Archive for October, 2011

Design Your Own Protocol In Five Minutes

October 3, 2011 11 comments

Among the most scary and official sounding terms in computing we find the word ‘protocol’. Its meaning really isn’t that scary, however. Just like when used in other contexts, all it means is a collection of agreements about how to go about something. In this case we’re talking about communication protocols, protocols which allow two or more devices and/or applications to communicate with each other.

Much like how humans have developed their own communication protocols, basically. We also do a handshake part during which we initialize the connection, whether it’s by smiling at each other, remarking on the beautiful/terrible weather or asking after something specific, depending on whether there was previous contact or not. Possible failure modes include getting ignored (Server Time-out), getting slapped in the face after a failed pick-up line (Connection Closed By Host) or interrupted by the girl’s muscular boyfriend (Connection Reset By Peer), as well as addressing the wrong person (Connection Denied).

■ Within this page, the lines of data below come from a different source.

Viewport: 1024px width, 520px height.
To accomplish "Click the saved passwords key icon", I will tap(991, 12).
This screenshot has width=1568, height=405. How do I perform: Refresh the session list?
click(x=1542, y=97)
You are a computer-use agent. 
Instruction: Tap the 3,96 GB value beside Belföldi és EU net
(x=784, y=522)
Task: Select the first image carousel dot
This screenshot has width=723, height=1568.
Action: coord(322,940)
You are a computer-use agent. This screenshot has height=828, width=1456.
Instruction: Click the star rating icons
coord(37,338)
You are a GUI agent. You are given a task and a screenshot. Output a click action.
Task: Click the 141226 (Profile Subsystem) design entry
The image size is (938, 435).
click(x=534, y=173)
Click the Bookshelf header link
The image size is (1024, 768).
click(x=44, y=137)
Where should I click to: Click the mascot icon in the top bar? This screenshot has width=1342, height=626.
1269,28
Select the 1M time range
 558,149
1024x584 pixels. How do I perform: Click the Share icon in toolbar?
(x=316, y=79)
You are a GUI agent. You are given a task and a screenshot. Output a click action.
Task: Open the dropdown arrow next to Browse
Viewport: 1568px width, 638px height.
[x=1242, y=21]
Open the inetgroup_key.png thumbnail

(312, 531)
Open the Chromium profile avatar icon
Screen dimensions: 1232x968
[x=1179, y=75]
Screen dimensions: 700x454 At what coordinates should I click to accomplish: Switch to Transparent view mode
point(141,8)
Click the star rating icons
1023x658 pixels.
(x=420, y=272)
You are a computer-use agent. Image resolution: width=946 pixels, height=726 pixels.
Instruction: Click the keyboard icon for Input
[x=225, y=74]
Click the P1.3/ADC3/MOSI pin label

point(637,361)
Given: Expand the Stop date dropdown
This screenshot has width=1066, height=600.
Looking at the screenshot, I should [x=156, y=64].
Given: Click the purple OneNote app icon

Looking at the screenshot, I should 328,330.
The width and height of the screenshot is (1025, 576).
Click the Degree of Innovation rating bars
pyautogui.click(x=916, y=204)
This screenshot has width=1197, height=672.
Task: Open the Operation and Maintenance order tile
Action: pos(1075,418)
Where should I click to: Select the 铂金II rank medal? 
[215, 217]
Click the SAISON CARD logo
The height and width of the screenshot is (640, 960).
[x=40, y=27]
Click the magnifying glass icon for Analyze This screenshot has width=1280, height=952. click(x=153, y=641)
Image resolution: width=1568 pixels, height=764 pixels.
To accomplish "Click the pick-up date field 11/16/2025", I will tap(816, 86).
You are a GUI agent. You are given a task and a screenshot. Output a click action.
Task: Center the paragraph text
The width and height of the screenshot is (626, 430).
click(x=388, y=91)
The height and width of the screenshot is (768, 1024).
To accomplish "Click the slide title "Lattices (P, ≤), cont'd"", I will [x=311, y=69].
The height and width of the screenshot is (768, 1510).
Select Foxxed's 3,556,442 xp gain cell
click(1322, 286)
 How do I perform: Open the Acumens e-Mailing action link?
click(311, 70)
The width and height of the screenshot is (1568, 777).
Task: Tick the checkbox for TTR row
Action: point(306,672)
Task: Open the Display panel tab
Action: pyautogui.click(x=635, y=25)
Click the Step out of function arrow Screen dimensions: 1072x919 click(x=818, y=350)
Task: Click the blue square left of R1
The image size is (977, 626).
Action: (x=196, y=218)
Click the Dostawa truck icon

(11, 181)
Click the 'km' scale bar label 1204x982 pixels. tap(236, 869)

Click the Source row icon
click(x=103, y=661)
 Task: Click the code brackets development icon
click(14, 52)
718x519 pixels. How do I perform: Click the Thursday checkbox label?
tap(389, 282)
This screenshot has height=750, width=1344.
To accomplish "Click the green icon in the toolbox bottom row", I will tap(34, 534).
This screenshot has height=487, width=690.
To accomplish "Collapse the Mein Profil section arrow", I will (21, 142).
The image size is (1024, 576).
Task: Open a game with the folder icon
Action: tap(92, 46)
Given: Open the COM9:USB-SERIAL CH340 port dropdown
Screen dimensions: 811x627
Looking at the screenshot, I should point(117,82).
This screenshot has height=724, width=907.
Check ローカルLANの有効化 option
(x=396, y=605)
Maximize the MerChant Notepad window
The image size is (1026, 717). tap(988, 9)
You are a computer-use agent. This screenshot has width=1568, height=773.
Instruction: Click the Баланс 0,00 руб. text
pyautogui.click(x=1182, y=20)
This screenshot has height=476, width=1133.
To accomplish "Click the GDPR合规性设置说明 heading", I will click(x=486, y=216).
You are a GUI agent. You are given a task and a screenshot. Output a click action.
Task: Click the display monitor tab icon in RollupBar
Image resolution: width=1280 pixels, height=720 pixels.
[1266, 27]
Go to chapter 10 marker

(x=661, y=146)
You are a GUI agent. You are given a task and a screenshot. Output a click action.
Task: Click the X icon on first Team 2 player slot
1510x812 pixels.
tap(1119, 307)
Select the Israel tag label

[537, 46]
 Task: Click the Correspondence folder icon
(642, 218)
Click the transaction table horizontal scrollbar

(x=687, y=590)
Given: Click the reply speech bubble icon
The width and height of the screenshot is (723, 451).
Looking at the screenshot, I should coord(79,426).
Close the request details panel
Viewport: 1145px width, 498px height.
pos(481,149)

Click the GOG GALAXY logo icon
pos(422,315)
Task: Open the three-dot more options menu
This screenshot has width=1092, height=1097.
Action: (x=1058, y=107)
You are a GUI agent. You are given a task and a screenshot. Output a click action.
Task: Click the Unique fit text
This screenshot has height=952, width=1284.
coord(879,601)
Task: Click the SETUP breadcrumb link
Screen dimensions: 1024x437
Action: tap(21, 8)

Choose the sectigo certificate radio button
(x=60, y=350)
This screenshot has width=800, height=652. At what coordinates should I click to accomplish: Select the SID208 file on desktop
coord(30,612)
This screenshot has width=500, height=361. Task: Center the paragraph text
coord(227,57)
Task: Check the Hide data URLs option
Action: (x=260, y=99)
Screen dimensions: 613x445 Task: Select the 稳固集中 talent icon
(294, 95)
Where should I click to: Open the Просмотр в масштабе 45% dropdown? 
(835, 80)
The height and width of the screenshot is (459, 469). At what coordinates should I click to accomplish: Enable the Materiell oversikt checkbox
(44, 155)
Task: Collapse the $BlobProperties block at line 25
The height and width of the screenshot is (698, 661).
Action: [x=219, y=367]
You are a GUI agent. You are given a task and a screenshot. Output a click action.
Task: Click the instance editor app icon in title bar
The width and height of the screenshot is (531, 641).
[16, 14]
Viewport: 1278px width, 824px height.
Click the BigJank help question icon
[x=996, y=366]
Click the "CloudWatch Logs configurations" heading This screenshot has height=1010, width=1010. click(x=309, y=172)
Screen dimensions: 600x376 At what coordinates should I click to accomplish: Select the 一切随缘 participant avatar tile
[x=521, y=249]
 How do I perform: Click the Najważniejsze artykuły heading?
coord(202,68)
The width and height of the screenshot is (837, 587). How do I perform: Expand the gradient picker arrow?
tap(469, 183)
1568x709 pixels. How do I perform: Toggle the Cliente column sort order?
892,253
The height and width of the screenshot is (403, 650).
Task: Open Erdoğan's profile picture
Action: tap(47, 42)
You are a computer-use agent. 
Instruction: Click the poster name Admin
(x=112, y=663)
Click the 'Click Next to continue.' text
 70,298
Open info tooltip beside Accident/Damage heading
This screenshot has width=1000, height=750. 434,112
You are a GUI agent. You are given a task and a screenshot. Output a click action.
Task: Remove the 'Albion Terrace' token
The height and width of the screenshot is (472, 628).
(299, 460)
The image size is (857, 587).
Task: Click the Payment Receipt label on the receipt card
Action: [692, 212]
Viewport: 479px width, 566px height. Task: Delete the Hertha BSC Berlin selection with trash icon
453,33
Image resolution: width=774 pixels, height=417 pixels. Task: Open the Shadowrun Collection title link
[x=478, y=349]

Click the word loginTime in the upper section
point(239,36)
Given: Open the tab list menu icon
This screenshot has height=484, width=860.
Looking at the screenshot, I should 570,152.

After successfully establishing the connection, information is exchanged. For humans both during handshake and communication the form used for information exchange is a so-called language, a rather organic and informal set of syllables which when put into the right order (‘spelling’ and ‘grammar’) can be used to evoke understanding in the receiving party. To even get to this level, humans needed tens of thousands of years to evolve a series of grunts and other random noises into something coherent. Suffice it to say that human communication protocols are elaborate, imprecise, filled with misunderstandings and are a clear example of how not to design a communication protocol 🙂

Finally, ending the connection. Again, for humans this can take many forms, generally fails to result in a clean termination and can add many more minutes to a connection. Aren’t we glad now that we are designing a communication protocol for computers?

All joking aside, designing a communication protocol is fairly easy. The first choice we have to make is whether we want the protocol to be binary or text-based. Text-based protocols include the HTTP protocol, which is what we use to browse webpages with. Main benefit of it is that it’s easy for humans to write it out and debug it. Main disadvantage is that it’s less precise and exact in that generally you can’t parse it in one go, can’t instantly verify that it is valid as a whole and using the wrong text encoding can mess things up quite badly. You’ll quickly find that it’s a cumbersome and error-prone way to go about a communication protocol. It’s no wonder that they’re fairly rarely used, mostly with network applications for some reason.

Text-based protocols have the benefit of not being affected by endianness [1], which is the byte order used by a particular system. Little endian is what Intel and AMD processors use and mean that the least important (little) bits are placed at the front of a byte, while big endian is the opposite. This means that if we take the number 14 (hexidecimal 0x0E), in little endian a resulting four-byte integer looks like this: 0E 00 00 00, whereas with big endian it looks like: 00 00 00 0E. Confusing little endian with big or the other way around will lead to interpreting the number wrongly and making our small number of 14 into a much larger number of 917,504. Oops.

To solve this problem with binary protocols which might be used in mixed endian environments, we add a magic number to the front of the header, usually two bytes with known values. By reading those we know which endianness the data is in. One example is using ‘MM’ like in TIFF file headers to indicate big endian (MSB) and ‘ll’ to indicate little endian (LSB) byte order. We can then enter a different parsing routine, or swap the byte order while parsing.

Writing out the protocol itself is a fairly easy and in my experience fun task, but I may just be a tad crazy. It is made easiest when you know what the requirements for the protocol are, but in general we start with the endianness indicator if needed, then one or more indicators identifying the header as being what is expected. I generally use the name of my company followed by the protocol name. After that the data follows. Sections within the data have their own text headers to detect corruption. Where offsets aren’t fixed such as with text strings, an unsigned integer precedes the data to indicate the length of the segment.

The basic protocol thus looks like follows:

ll/MM        uint8(2)
size        uint32
NYANKO        uint8(6)
UDS            uint8(3)
command        uint8(4)

To send a UDS protocol ‘LIST’ command to the server, we would use the following code, this one using a QByteArray:

QByteArray data;
data = "ll";
quint32 size = 19;
for (int i = sizeof(size); i > 0 ; --i) {
data.append((size >> (i * 8)) & 0xFF);

data += "NYANKOUDS";
data += "LIST";

Did I mention yet that bitwise operators are important? 🙂 When dealing with low-level interactions such as communication protocols, they are invaluable and one’d do well to study them. Finally, I’d like to comment on the ‘size’ variable used. With network protocols it’s hard for the receiving socket to know when the end of the data has been reached. Putting the size of the whole data at the front of the header like this allows it to know exactly how much data still has to be received, when the data end has been reached and when a download is incomplete.

Parsing the protocol is essentially the opposite of putting it together. It’s done in a linear fashion, with checks for every value read. If done right it’s very robust and quite fool-proof.

Anyway, these are the basics of putting a communication protocol together. It’s very easy, absolutely not scary and even pretty fun 🙂 Go give it a try some time.